Zdaniem europosła największe znaczenie miała groźba zniesienia przez USA embarga na eksport gazu łupkowego. - Dziś gaz łupkowy może być sprzedawany tylko w USA. Gdyby zniesiono to embargo, ceny gazu spadłyby o 20-30 procent. To dla Rosji byłaby katastrofa – mówił gość Moniki Olejnik.
Kamiński zgodził się z Moniką Olejnik, że reakcja USA była mocniejsza niż Unii Europejskiej. - Taka jest Unia Europejska. W niej jest ileś polityk zagranicznych, to już dzisiaj widać bardzo wyraźnie i nie oszukujmy się, że to się zmieni.
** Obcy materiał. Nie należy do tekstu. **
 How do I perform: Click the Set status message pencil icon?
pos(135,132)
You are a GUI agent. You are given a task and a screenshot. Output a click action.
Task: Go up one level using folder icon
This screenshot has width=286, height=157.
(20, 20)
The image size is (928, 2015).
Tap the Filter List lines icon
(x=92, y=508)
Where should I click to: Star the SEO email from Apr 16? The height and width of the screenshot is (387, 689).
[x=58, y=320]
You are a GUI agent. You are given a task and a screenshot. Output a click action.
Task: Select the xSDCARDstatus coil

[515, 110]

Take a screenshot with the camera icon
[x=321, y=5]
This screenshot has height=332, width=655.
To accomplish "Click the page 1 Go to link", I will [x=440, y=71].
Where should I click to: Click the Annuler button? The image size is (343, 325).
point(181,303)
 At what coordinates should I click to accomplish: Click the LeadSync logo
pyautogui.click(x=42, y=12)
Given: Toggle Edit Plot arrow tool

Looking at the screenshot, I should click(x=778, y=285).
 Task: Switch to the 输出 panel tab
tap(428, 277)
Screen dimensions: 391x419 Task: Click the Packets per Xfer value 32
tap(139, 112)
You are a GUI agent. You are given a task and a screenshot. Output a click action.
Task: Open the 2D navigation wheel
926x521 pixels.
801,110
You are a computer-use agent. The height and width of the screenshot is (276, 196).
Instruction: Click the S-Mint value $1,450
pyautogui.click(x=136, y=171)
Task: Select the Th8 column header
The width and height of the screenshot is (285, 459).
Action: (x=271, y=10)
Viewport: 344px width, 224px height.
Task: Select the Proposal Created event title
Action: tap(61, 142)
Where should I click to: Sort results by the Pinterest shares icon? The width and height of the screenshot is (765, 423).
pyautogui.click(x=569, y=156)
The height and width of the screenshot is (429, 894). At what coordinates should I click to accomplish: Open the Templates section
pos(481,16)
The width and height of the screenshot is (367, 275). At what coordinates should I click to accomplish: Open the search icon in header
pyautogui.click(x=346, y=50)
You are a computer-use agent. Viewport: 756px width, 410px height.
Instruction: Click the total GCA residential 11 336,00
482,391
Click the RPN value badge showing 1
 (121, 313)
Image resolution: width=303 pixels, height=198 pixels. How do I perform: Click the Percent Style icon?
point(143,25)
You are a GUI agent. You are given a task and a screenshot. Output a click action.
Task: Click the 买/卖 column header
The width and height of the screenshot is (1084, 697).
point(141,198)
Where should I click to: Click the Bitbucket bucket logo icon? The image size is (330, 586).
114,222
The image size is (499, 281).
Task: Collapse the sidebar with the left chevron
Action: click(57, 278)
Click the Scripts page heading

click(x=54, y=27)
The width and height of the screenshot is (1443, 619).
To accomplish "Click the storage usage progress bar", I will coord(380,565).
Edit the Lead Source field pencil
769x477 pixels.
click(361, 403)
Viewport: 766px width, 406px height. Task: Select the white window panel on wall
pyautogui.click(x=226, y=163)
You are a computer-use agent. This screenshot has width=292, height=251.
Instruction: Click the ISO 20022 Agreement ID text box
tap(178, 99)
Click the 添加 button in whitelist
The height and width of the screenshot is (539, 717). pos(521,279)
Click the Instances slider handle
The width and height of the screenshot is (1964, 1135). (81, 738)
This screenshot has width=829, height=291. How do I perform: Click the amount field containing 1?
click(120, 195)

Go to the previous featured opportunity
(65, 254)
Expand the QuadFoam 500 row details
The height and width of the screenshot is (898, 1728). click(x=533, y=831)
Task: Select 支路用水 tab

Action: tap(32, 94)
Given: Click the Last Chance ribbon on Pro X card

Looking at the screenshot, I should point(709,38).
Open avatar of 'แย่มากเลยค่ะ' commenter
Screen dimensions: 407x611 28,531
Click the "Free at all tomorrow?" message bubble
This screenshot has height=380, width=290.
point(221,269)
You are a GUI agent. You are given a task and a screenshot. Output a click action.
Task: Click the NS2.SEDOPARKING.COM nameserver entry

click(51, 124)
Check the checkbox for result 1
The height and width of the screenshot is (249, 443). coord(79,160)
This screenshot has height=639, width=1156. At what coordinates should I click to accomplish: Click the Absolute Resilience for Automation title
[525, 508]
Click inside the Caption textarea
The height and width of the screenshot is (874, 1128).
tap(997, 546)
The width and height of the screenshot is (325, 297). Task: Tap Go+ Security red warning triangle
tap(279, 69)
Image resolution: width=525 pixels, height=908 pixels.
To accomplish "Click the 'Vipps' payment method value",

Nie ma jednej polityki zagranicznej UE – stwierdził.
Kamiński ocenił, że Władimir Putin w momencie kryzysu zastosował metodę, która dotychczas przynosiła mu sukces. – Putin lubi sięgać po prymitywny nacjonalizm, który jednoczy Rosjan wokół niego. Dziś to jest niechęć do Ukrainy, Polski, Litwy. To pięknie współbrzmi z prymitywną rosyjską propagandą – mówił.
- To jest tragedia Rosji, że za fanaberie władców płaci naród rosyjski, często swoją krwią. Dziś na szczęście nie muszą płacić krwią – dodał.